I read more about the differences between Arimidex and Aromasin and I’ve actually decided to try Adex first.
Apparently Asin and Letrozole cross the blood-brain barrier and can affect neuro-steroid balance and whatever else is going on in the brain with regards to Estrogens. Adex doesn’t cross the blood-brain barrier, or at least not significantly so.

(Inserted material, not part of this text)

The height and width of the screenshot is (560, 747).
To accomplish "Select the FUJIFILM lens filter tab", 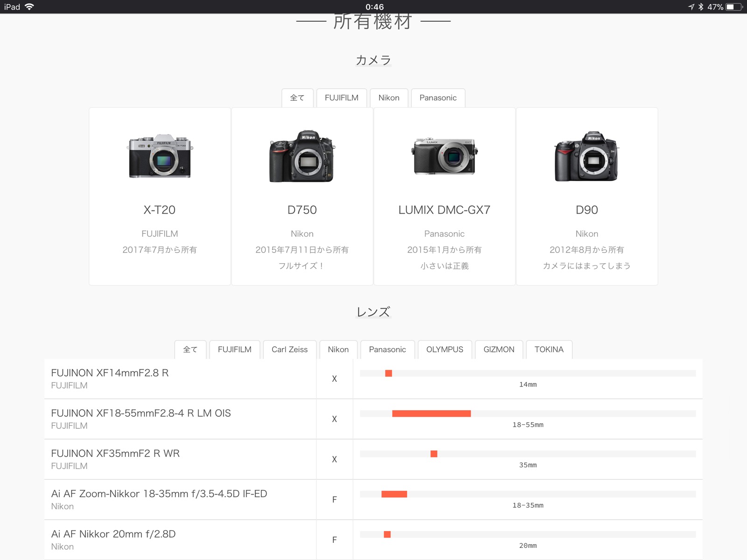I will 234,350.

Tough call because Asin seems to have lots of advantages, so we’ll see. I might also not tolerate one (or even both) of them, so I’ll start with Adex and see what happens. I have 0.125mg tablets, I’m gonna take 1/2 a tablet every 48 hours and if that doesn’t crash my E2 and I feel better I’ll move to 1/4 tablet every 24 hours. The half life is only 50 hours, so ED administration is probably best for even E2 levels.
Since I’m doing ED injections with Test to have stable levels why not do the same with the AI.
I’ll update my log and this thread with my results. Anecdotally I can already feel a difference. Some of it could be placebo but my erections had been kind of soft lately with E2 at 2.5 times the range (I was much harder when I was natural), and 24 hours after taking my first Adex pill 2 days ago I woke up with a massive hard-on and was walking around with my dick parallel to the ground for 10 minutes straight before it even started going down. I don’t think that could be placebo, but who knows…we’ll see
How the hell do you break a tiny pill into 4 or some people even do 1/8???